▸ Tarefa proposta
Reescreva o trecho do texto extraído começando em "Aos poucos, e" e seguindo até "a ser instituído.", trocando "polícia" por "guarda".

▸ Texto extraído
◇ ◇ ◇ ◇

Aos poucos, e à medida que mais e mais pessoas participam da Internet, a gigantesca rede global de computadores fica parecida com uma sociedade de verdade. Até já existe o termo "netcitizen" em inglês, ou cidadão da Net. E, como toda sociedade humana, a Internet passa a ter regras sociais, implementadas por mecanismos muitos semelhantes. Ainda não existe uma polícia da Net, ou um sistema de justiça para resolver litígios, penalizar crimes, etc., mas na minha opinião é apenas uma questão de tempo que tudo isso venha a ser instituído.
Um exemplo muito interessante a ser estudado é o do "spam" ou email não solicitado, que está se tornando uma praga da Internet (veja um artigo anterior que escrevi sobre o tema, aqui no Caderno de Informática, e que está disponível em http://www.epub.org.br/correio). As empresas e indivíduos que enviam propaganda por mala direta pelo correio eletrônico dispõe hoje de ferramentas poderosas de software, que permitem lançar centenas de milhares de mensagens por hora. O pior é o efeito multiplicador conseguido pelos "newsgroups" (grupos de notícias, distribuidos por um serviço chamado USENET) e as listas de discussão. Mandando uma única mensagem de "spam" para uma lista tem o poder de distribui-la automaticamente para todos os seus assinantes, se a lista ou o grupo não forem moderados, ou seja, com a sua distribuição controlada por alguém (a maioria não é, porque dá muito trabalho. Isso eu conheço bem, pois sou moderador de três listas de discussão na Internet). Não existe coisa mais irritante, pois o spam vai totalmente contra o espírito das listas e dos grupos, que são semelhantes a uma conversa on-line. É como se um chato entrasse no meio de um bate-papo com seus amigos e começasse a querer vender algum produto, sem ser chamado.

◇ ◇ ◇ ◇

▸ Linhas de dados
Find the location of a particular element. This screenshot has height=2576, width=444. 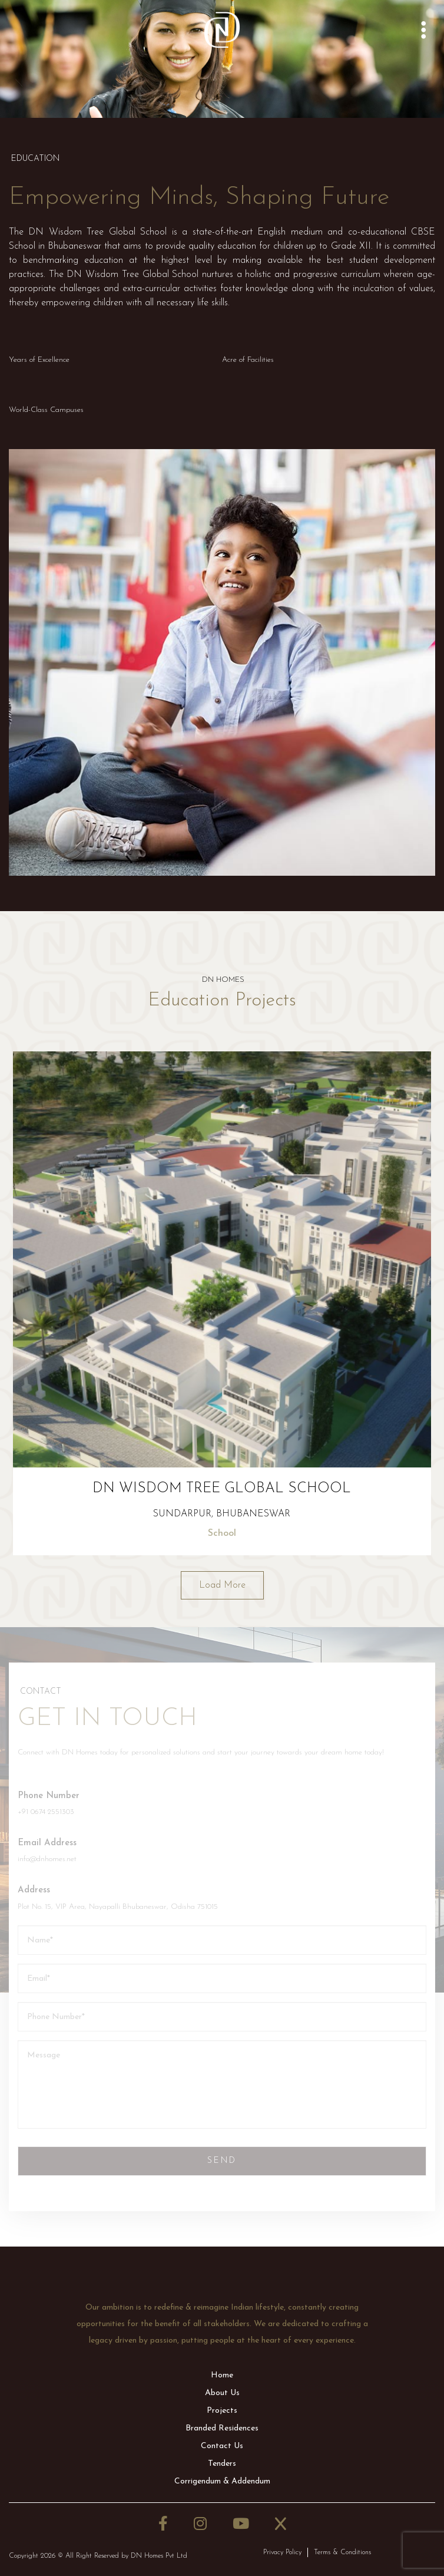

Load More is located at coordinates (222, 1585).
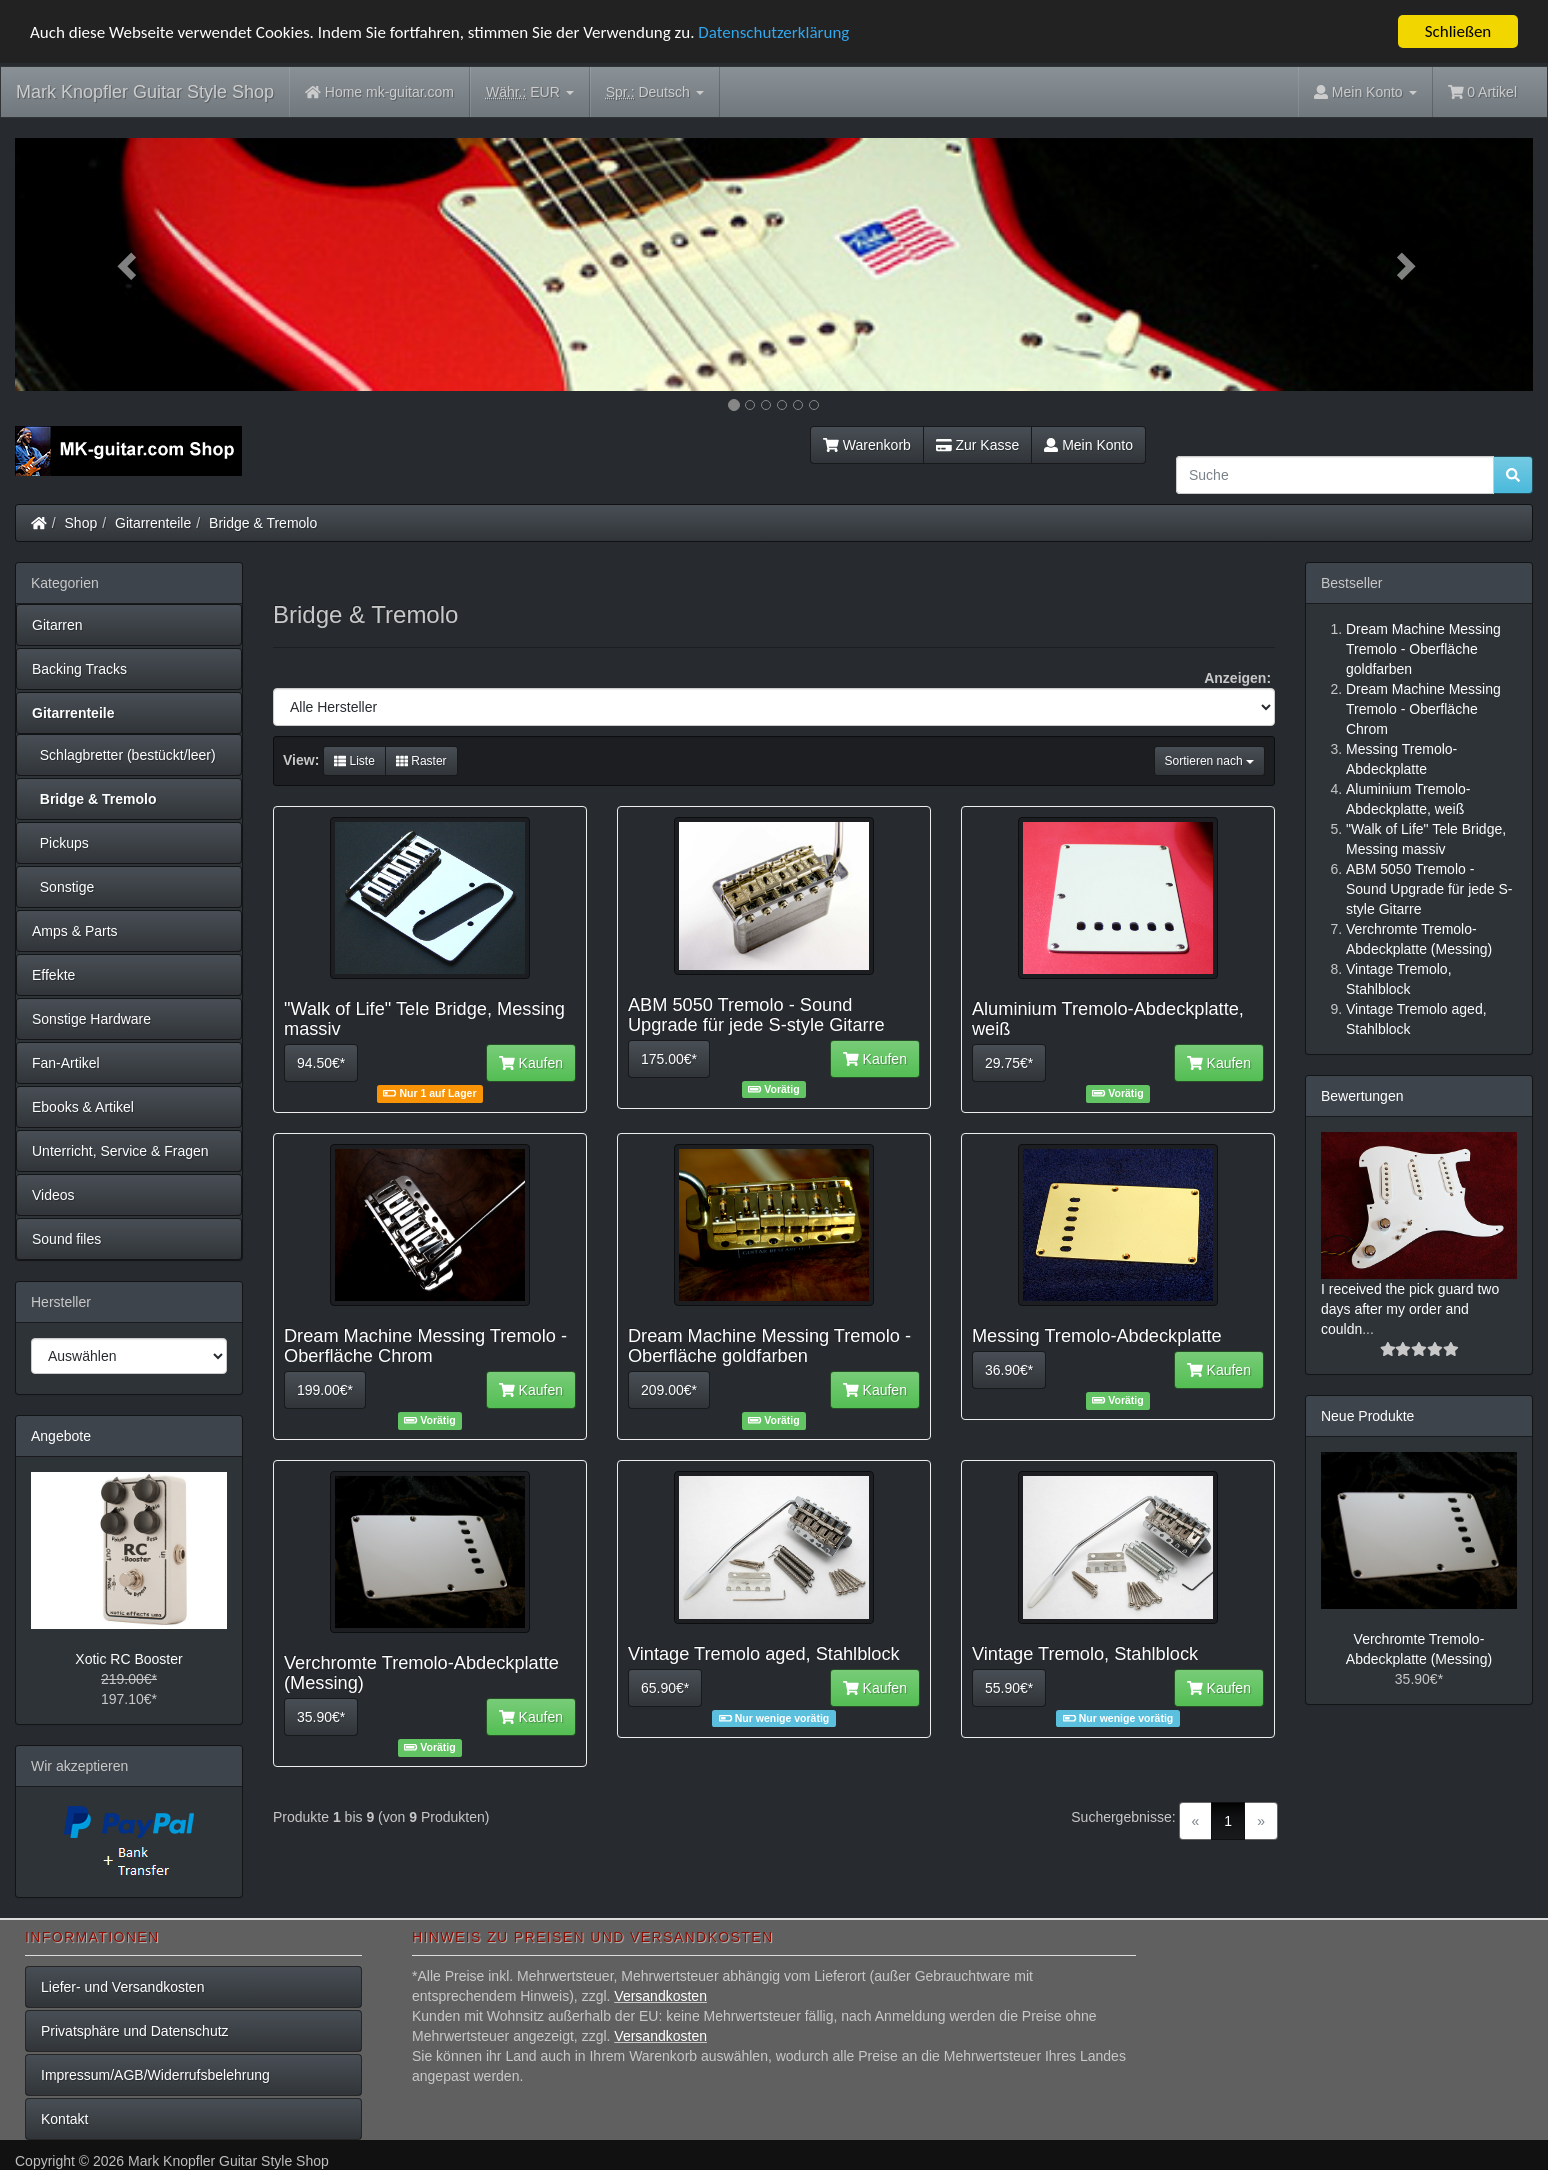 Image resolution: width=1548 pixels, height=2170 pixels. Describe the element at coordinates (79, 669) in the screenshot. I see `Backing Tracks` at that location.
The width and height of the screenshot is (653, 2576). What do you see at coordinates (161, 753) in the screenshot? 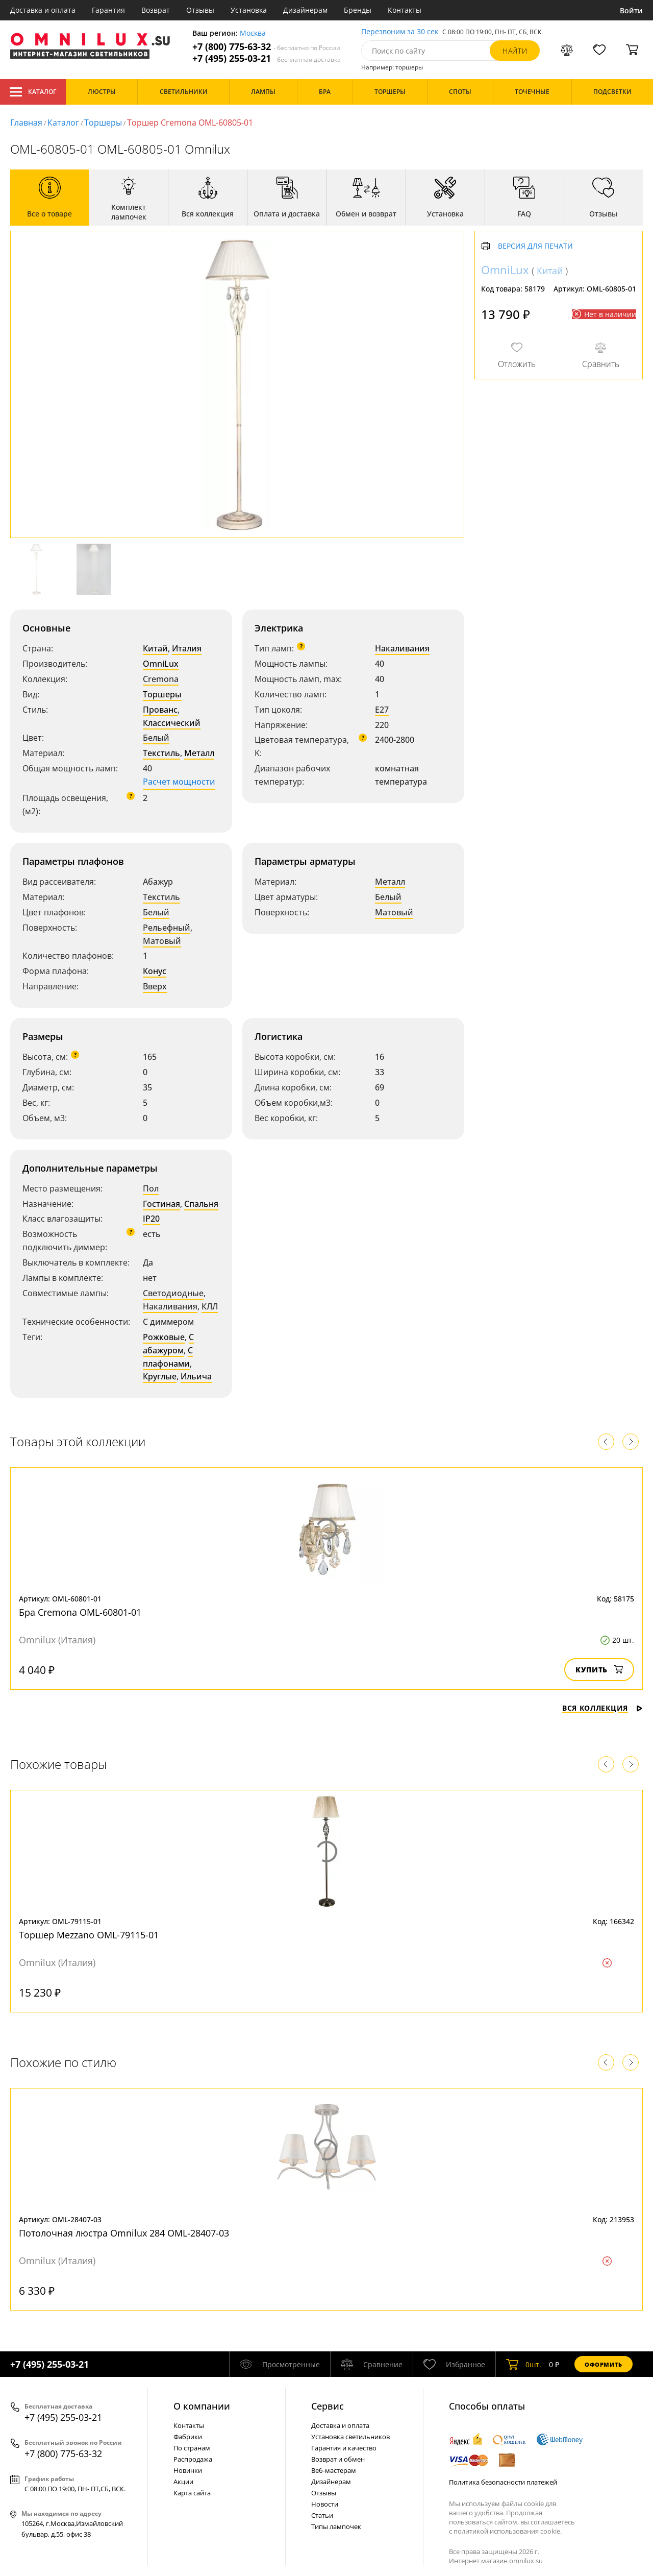
I see `Текстиль` at bounding box center [161, 753].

◇ ◇ ◇ ◇

▸ Solução da tarefa
Aos poucos, e à medida que mais e mais pessoas participam da Internet, a gigantesca rede global de computadores fica parecida com uma sociedade de verdade. Até já existe o termo "netcitizen" em inglês, ou cidadão da Net. E, como toda sociedade humana, a Internet passa a ter regras sociais, implementadas por mecanismos muitos semelhantes. Ainda não existe uma guarda da Net, ou um sistema de justiça para resolver litígios, penalizar crimes, etc., mas na minha opinião é apenas uma questão de tempo que tudo isso venha a ser instituído.